Four of the artworks on display at the exhibition.—White Star
Four of the artworks on display at the exhibition.—White Star

KARACHI: The tussle between body and soul: an age-old topic for those who grapple with the existentialist question: what are we doing in this world? The title of a four-person show, The Skin We Live In, that’s under way at the Canvas Art Gallery has a lot to do with this tussle, though ostensibly it may come across as a subject that pits the creative domain and the circumstances that compel creative people to express themselves against one another. Essentially, it’s about body and soul — let’s change the latter to ‘spirit’, the spirit with which creativity and circumstances face off.

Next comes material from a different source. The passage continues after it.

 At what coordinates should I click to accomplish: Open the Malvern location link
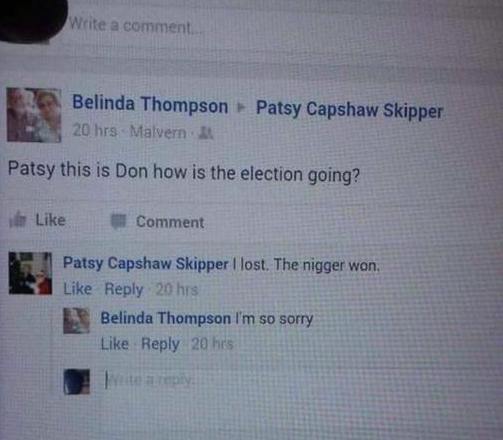tap(158, 132)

Ahmed Ali Manganhar uses slate to drive his point home. Slates take us back in time when for many of us life was less rapid, and time didn’t travel at the speed of light. The images on these slates are the ones that have stayed with the artist for as long as he remembers. The reason for it is that there’s a conscious effort on his part not to let those images fade away, because they have played a major part in enriching his ‘soul’ as a painter, which in turn has enabled his physical self to gain recognition.

Amna Rahman makes the above-mentioned binary by describing it in two episodes: the world inside and the world outside. In the former, she tries to blur the difference between fiction and nonfiction, and in the latter she expands on it by analysing the symbiotic relationship between her characters and animals or the ambience around them. However, it would be unjust not to praise her remarkable insight into human faces; for example, ‘Shanaz and Jenny’ (oil on canvas). They are stories unto themselves.

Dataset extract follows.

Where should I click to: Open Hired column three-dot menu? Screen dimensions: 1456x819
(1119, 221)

Yaseen Khan takes the above-discussed gap to a societal level where ‘communication’ between human beings, that too belonging to the same geographical milieu, is becoming increasingly difficult. He has successfully tried to resolve the communication issue by creating art (‘Noise’, acrylic and chamakpatti) with strong indigenous mediums and genres such as truck art that emerge from ‘spirited’ replies to life’s vagaries.

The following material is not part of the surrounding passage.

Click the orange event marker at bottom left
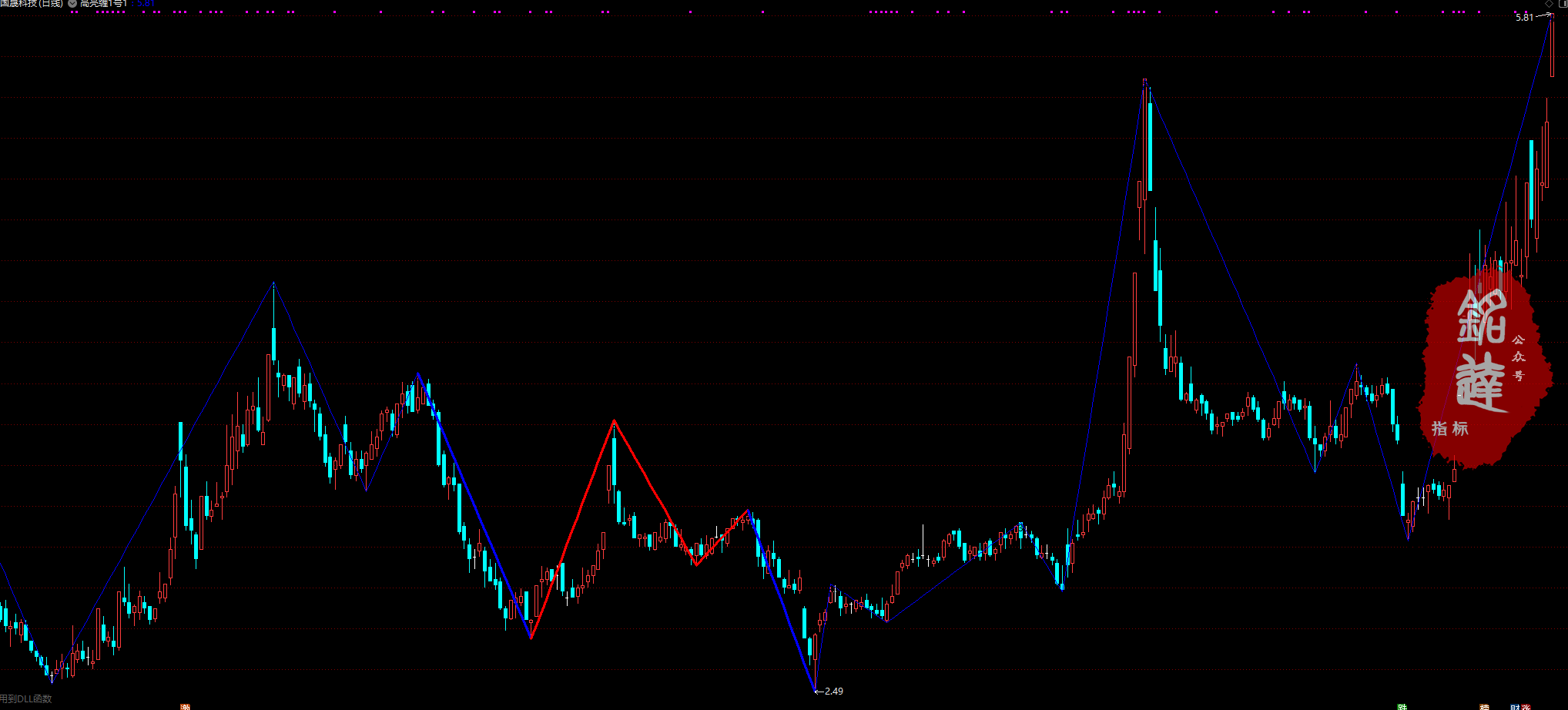1568x710 pixels. (185, 706)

Anusha Ramchand rounds off the debate by bringing the extremely important element of ‘identity’ into it. She keeps things as contemporary as they get because in her works what echoes is today’s socio-cultural trends which make people and situations seem apart from each other. She wants to cut through the cacophony for clarity to say that it might not be the case — through artworks such as ‘Dear World Hold On’ — since there are no differences, no binaries, as long as we keep the channels to communicate open.

The exhibition concludes on Sept 12.